Wednesday, January 07, 2009

Pity is more concerned with self-gratification than concern for others. It's self-regarding and passive. Respect is engagement with others as equals. It requires us to listen to them when they speak. That's the risk. Pity is risk free: it requires their silence.
For our purposes, however it is important that humanity manifests itself in such brotherhood most frequently in "dark times." This kind of humanity actually becomes inevitable when the times become so extremely dark for certain groups of people that it is no longer up to them, their insight or choice, to withdraw from the world. Humanity in the form of fraternity invariably appears historically among persecuted peoples and enslaved groups; and in Eighteenth-century Europe it must have been quite natural to detect it among the Jews, who then were newcomers in literary circles. This kind of humanity is the great privilege of pariah peoples; it is the advantage that the pariahs of this world always and in all circumstances can have over others. The privilege is dearly bought; it is often accompanied by so radical a loss of the world, so fearful an atrophy of all the organs with which we respond to it -starting with the common sense with which we orient ourselves in a world common to ourselves and others and going on to the sense of beauty, or taste, with which we love the world- that in extreme cases, in which pariahdom has persisted for centuries, we can speak of real worldlessness And worldlessness, alas, is always a form of barbarism.
In this as it were organically evolved humanity it is as if under the pressure of persecution the persecuted have moved so closely together that the interspace which we have called world (and which of course existed between them before the persecution keeping them at a distance from one another) has simply disappeared. This produces a warmth of human relationships which may strike those who have had some experience with such groups as an almost physical phenomenon. Of course I do not mean to imply be this warmth of persecuted peoples is not a great thing. In its full development it can breed a kindliness and sheer goodness of which human beings are otherwise scarcely capable. Frequently it is also the source of a vitality, a joy in the simple fact of being alive rather suggesting that life comes fully into its own only among those who are, in worldly terms, the insulted and injured. But in saying this we must not forget that the charm and intensity of the atmosphere that developes is also due to the fact that the pariahs of the world enjoy the great privelidge of being unburdened by care for the world.

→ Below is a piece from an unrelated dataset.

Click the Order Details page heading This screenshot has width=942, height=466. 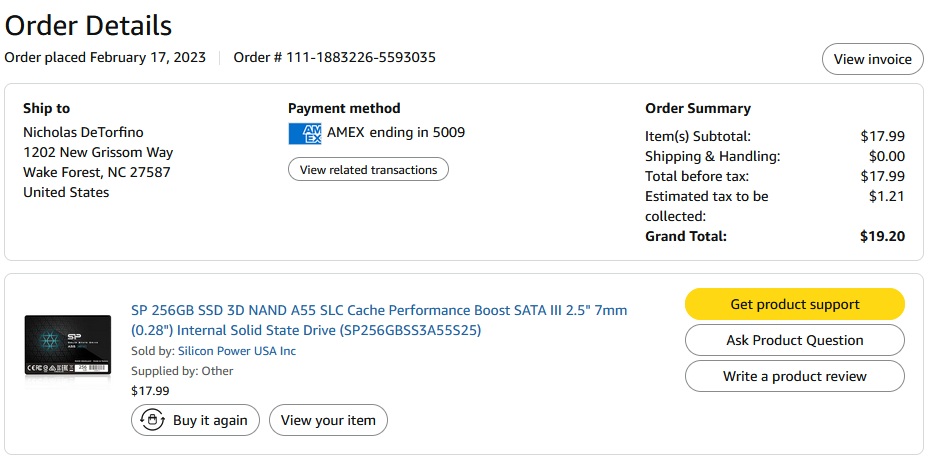coord(88,25)
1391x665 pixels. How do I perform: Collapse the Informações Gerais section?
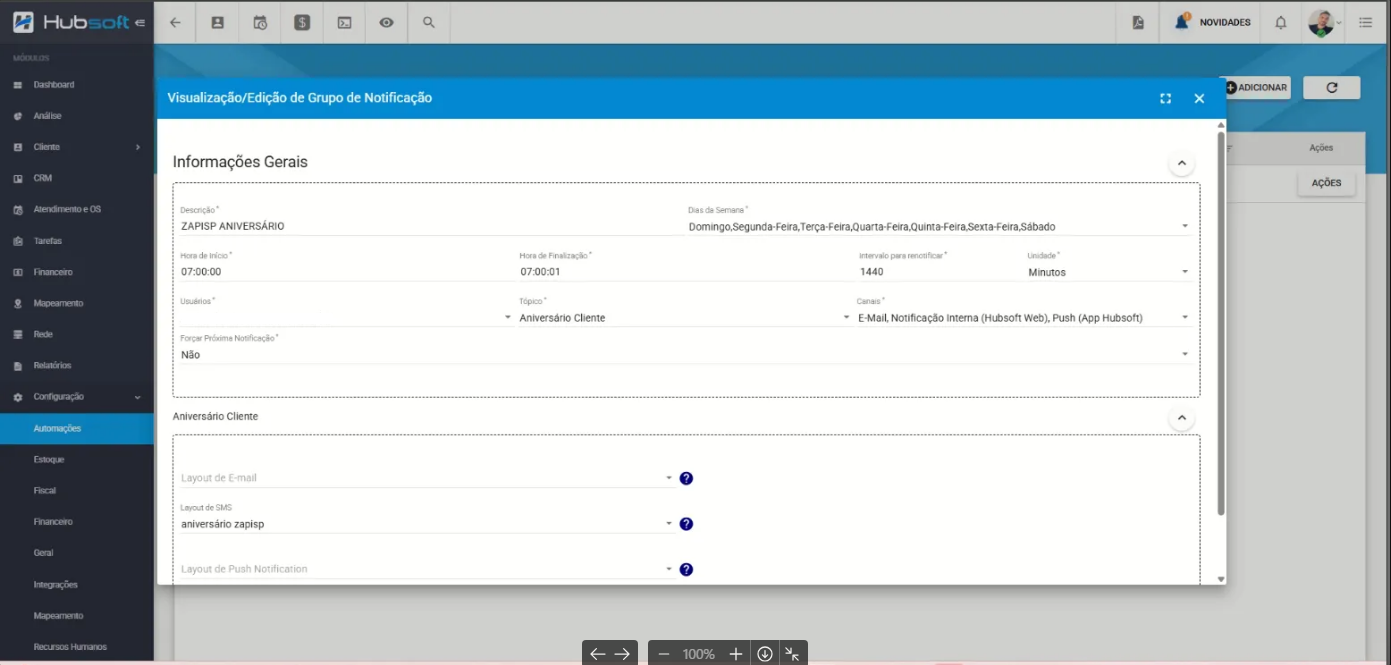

Hannah Arendt, On Humanity in Dark Times: Thoughts about Lessing
in Men in Dark Times
Referred to by Adam Kirsch in the New Yorker. Being a zionist -and not even a liberal one- he misses both her point and the larger problem. “Interspace,” is not "isolation." And the warmth of community at its extreme becomes the illusory unity that sees people as indistinguishable twigs, tied tightly by necessity into a bundle: a collective, fearful, narcissism. [see Dec 31st below.]
Kirsch's article linked from As'ad AbuKhalil who as a proud haute bourgeois leftist doesn't quite see the problem either.
---
from a note to a friend:
But the tribalism of the Israelis is fascist in the way Arendt describes. And the best liberal Jews can muster for the Palestinians is pity. To have respect for Palestinians would be to recognize they have a case. Liberal Jews defend fascist Jews -while having pity for their victims- because they're trying to hide from their complicity in a crime.

3 comments:

abb1 said...

Huh. I haven't read anything by Arendt, and if this quote is fair representation of what/how she writes I don't want to read anything she wrote; she's just blowing smoke.

What with this "interspace which we have called world"? This doesn mean anything, it's just some poetry or something.

These "persecuted peoples" she is talking about are not being persecuted every minute of their lives, there is plenty of "world" and "care for the world" left for them. Sure, sometimes they feel greater solidarity with each other (and, don't forget, greater animosity to the Others) - and sometimes they're at each other's throats.

D. Ghirlandaio said...

Abb,
she's describing the difference between the community of fellows and the community of desperation: fascism

abb1 said...

Ah, I see, too much of a good thing. Still, a bit too deep for me, I'm afraid.